I completely agree that it was an organized bunch of militants who launched this attack. I don't see why there is incredulity that the attack was launched in response to a video that insulted Islam and Mohammed-- that's generally the kind of thing that violent Islamic terrorists do, is respond to free speech with violence.

There seems to me to be a really bizarre fascination with semantic debate on this, on whether Rice saying 'spontaneous' is some huge fuckup. I don't get it. First of all, she was talking about the intelligence the CIA gave her-- it's not because they want to keep their jobs, it's in their talking points for the day that she read-- and second of all she said that a demonstration was hijacked by organized Islamists.

17 maryatexitzero  Sun, Oct 21, 2012 6:44:30am

re: #16 Obdicut

I'd guess that people object to using the word 'spontaneous' to describe these attacks because we've known for years that these protests are manufactured and produced by Sunni-Salafist interests. If a movie or burning Koran doesn't already exist, they will make one up. The "World Affairs" article I linked to (above) describes this industry pretty well.

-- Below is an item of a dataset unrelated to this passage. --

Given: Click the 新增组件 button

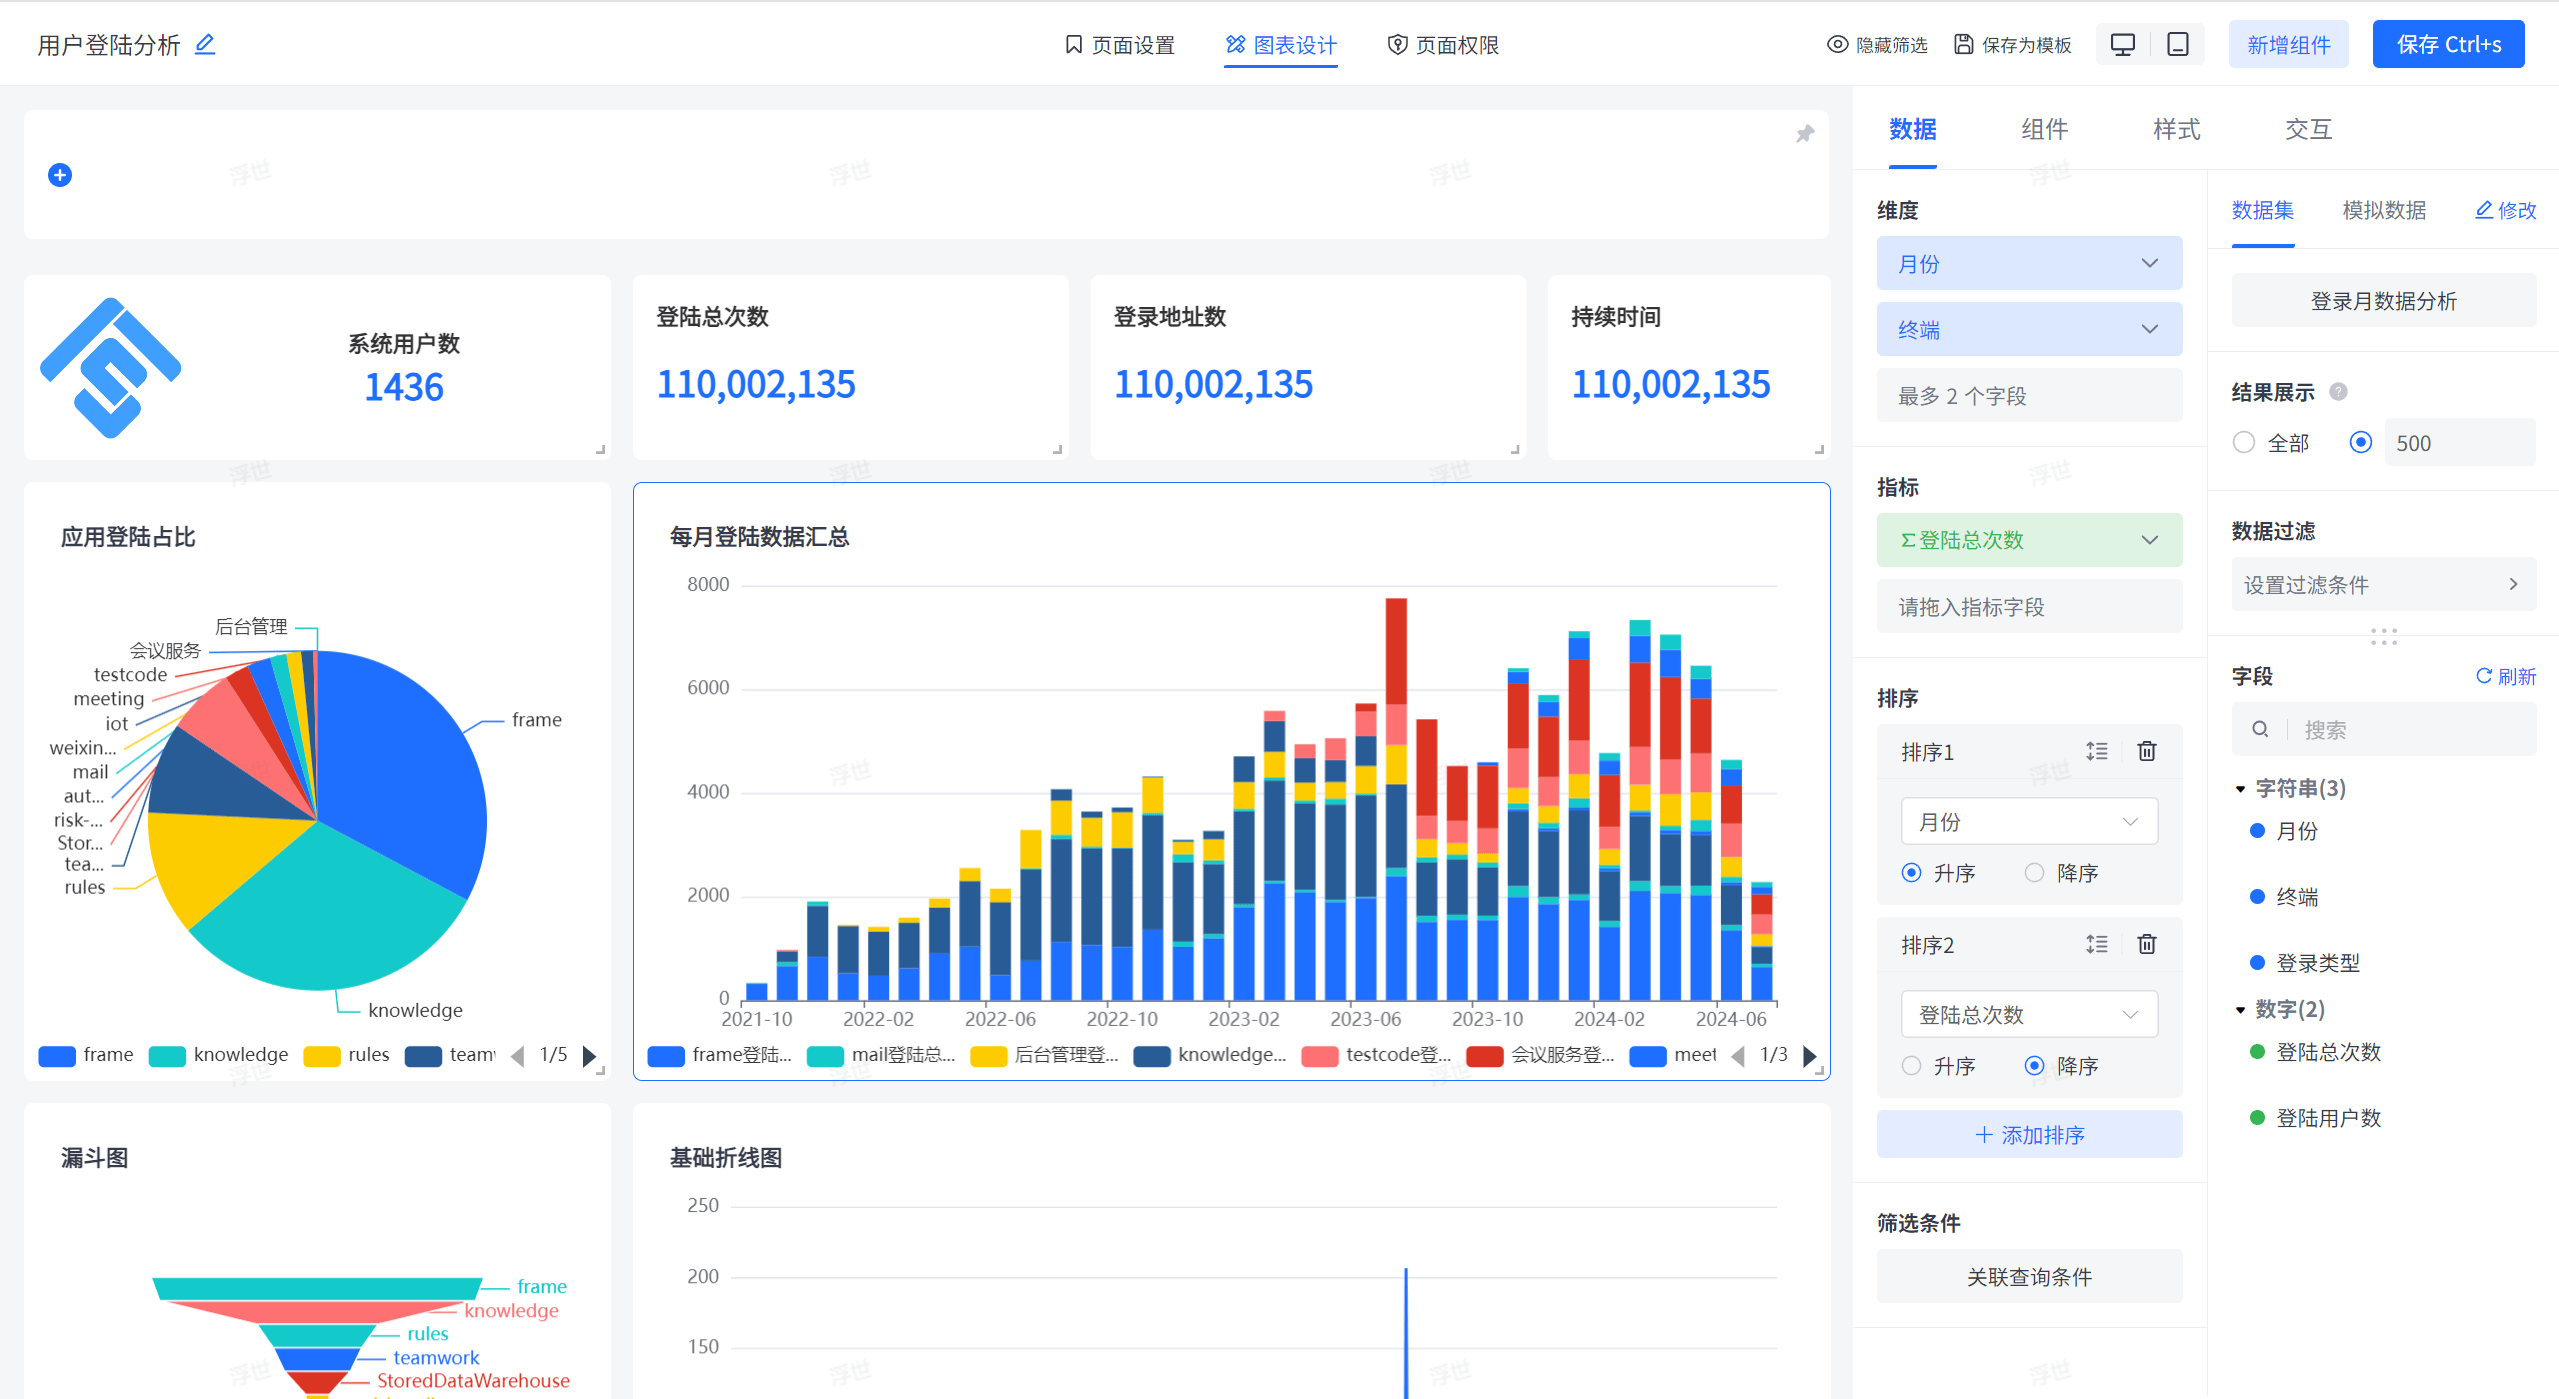Looking at the screenshot, I should pos(2288,44).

[Link: www.worldaffairsjournal.org...]

18 Obdicut  Sun, Oct 21, 2012 6:48:31am

re: #17 maryatexitzero

Spontaneous for the people they incite, not spontaneous for them, then. Still don't get why this is some big deal, when Rice clearly said that organized militants were involved.

And again: Do you get that there is no need to invent a conspiracy theory about how the militants found the safehouse? That a convoy of 22 vehicles driving the wrong way down the street is pretty easy to follow, or have someone tell you where they went?

19 maryatexitzero  Sun, Oct 21, 2012 5:57:52pm

It's hard to spontaneously follow even a large convoy when you have to assemble, carry and fire (with extreme accuracy and ferorcity) automatic weapons, rocket-propelled grenades and even mortars.

The fact that Ansar/al Qaeda organizes coordinated terrorist attacks against American targets can hardly be called a conspiracy

20 garhighway  Mon, Oct 22, 2012 8:09:56am

re: #19 maryatexitzero

It's hard to spontaneously follow even a large convoy when you have to assemble, carry and fire (with extreme accuracy and ferorcity) automatic weapons, rocket-propelled grenades and even mortars.

The fact that Ansar/al Qaeda organizes coordinated terrorist attacks against American targets can hardly be called a conspiracy

How hard is it to grab your AK47 and cellphone, hop on your motorbike, and trail a convoy?